[Records from a data source]
┌──

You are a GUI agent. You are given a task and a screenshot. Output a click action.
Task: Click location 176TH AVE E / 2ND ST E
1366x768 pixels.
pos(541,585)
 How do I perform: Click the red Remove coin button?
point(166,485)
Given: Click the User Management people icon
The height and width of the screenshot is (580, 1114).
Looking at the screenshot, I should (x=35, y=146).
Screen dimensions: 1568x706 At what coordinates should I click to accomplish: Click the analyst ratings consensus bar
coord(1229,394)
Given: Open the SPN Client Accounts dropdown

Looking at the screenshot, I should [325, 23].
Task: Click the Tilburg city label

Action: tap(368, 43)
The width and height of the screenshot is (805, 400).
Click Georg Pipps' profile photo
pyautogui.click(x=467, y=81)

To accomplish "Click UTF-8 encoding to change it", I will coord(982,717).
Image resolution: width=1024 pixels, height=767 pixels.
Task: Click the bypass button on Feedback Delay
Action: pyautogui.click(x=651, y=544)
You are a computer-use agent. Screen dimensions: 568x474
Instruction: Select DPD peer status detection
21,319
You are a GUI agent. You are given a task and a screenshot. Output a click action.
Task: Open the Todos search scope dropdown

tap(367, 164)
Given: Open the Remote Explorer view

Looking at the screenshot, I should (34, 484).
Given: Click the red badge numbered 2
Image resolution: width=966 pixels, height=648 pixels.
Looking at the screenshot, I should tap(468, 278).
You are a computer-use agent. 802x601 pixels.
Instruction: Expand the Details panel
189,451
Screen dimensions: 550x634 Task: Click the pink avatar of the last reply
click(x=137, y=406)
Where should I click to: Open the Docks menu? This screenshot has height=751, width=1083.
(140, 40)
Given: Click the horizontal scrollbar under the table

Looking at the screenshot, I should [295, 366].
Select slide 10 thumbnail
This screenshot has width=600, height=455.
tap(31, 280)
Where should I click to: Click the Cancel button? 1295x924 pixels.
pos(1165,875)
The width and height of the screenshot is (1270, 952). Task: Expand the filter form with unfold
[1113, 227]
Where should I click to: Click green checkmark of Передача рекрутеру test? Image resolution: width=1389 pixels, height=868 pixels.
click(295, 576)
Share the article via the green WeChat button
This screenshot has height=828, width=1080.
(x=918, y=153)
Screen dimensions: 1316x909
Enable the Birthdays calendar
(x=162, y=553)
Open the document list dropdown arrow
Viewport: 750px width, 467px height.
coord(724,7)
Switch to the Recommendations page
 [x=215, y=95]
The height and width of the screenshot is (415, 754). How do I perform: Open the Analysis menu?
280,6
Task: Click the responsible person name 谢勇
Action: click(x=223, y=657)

└──

DIRECTIONS — Copy, character for character, the lines from the line that holds "Enable the Birthdays calendar" through the final line of the records above.

EXERCISE OUTPUT —
Enable the Birthdays calendar
(x=162, y=553)
Open the document list dropdown arrow
Viewport: 750px width, 467px height.
coord(724,7)
Switch to the Recommendations page
 [x=215, y=95]
The height and width of the screenshot is (415, 754). How do I perform: Open the Analysis menu?
280,6
Task: Click the responsible person name 谢勇
Action: click(x=223, y=657)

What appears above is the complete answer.